I read that ludicrous line, “without historical intent…” on a museum explanatory sheet today, about…
So it was like that, you know? Just Dusty (geddit?!). Windy, fiercely windy, a lot of dust. And then it all died off and turned ambient and Conrad Hall caught the setting rays like in Day of the Locust. (So, obviously, these posts are written after the wine at dinner…)
OK, so: Breakfast, a huge protein and carb loading festival of calories is included in the tariff, pastries, bread, cake, fruit, yogurt, cheese, cold cuts and hot choices like eggs benny and waffles. And after that some steps were in order.
We started by driving to a little fishing village called Fyropotamos, which sits on the northern tip of the island. What looks like a Roman ruin on the edge of the bay is in fact according to the guide books an old mining factory. (Note to self: Google what a mining factory is.) The pretty little church, a chapel in the memory of Saint Nicholas, is a protector of seamen. Someone said seamen!
The flowing dresses and headstands (yes headstands) of wannabe influencers were on full display in the rising sun and it took some doing to get tourist-free pics.

— Given material —

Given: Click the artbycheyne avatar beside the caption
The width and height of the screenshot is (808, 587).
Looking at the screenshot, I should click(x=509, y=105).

— Task instructions —
**A.** Please list the breakfast foods that the travel post above names before it mentions the hot choices.
**B.** Answer these questions from the travel post above, one per line:
(i) On which part of the island does Fyropotamos sit?
(ii) In whose memory is the little chapel?
(iii) Which film is named when the post describes the setting rays?
**C.** Give a continuation of the travel post above that starts after its final sentence.

— Task-by-task answers —
**A.** pastries, bread, cake, fruit, yogurt, cheese, cold cuts

**B.**
(i) The northern tip
(ii) Saint Nicholas
(iii) Day of the Locust

**C.**
Our route had taken us through Triovasalos, a sort of business hub for locals, where acquaintances reconnect by double parking and idling in narrow laneways while others honk or manoeuvre by with gall and dexterity. Michio Suzuki’s name was taken in vain many times…
We drove out of that bay and over the mountain to a second village, Klima. Here the fishing huts have largely been converted to cottages. Where fisherman used to store their boats at sea level, and live on the floor up, are now the nautical version of a British mews. (Note to self: Write the to the Guardian’s Notes & Queries asking what’s the nautical version of a British mews?)
The valley around Klima was littered with wild sage which filled the air with a lovely pungent aroma, and small orchards of lemon trees and figs surrounded the old homes that lay in various states of disrepair, of marked difference to the upmarket tourist digs. The terraced hills led up to the Roman amphitheatre but it was too hot to make the hillside trek even after the pre-diabetes breakfast spread.
After Klima we drove up to Tripiti, “a suburb of Plaka,” most of which is perilously close to the cliff edge and accessed by tiny one-way cobblestone streets lining the blue white homes. At the top of Tripiti are a series of old windmills, some in ruins, others gentrified as guest houses. All it lacked was signage, Windy Ridge (Stephen’s drag name, after several failed auditions for RuPaul he has only recently retired, but I see an opportunity on Insta, as Kendall Roy on Succession annoyingly calls it. Succession ludicrous fact: Method actor Jeremy Strong did a sprint in Tom Ford dress shoes to be as dickish as his character and fractured his foot. Now that’s dickish) was a hub of kinetic energy; sadly, Russian gas has proved a cheaper commodity. Look at the trees though; due to wind they virtually grow sideways.
By early afternoon, sweat soaked, we turned back to White Coast to languish in our plunge pool and read. Prince Andrew, sick with C19 and unable to attend his mother’s jubilee. Huh. That’s the excuse of the decade.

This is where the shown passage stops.